PROBLEM: Gather every line of the records below that contains the string "arrow", and copy each one.

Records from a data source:
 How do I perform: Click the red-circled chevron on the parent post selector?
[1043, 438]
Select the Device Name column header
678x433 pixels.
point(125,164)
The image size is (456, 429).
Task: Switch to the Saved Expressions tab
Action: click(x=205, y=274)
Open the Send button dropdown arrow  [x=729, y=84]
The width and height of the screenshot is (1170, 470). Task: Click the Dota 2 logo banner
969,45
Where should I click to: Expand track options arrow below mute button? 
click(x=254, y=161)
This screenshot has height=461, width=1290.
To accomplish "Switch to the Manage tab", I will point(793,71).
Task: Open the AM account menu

FINAL RESULT:
Open the Send button dropdown arrow  [x=729, y=84]
Where should I click to: Expand track options arrow below mute button? 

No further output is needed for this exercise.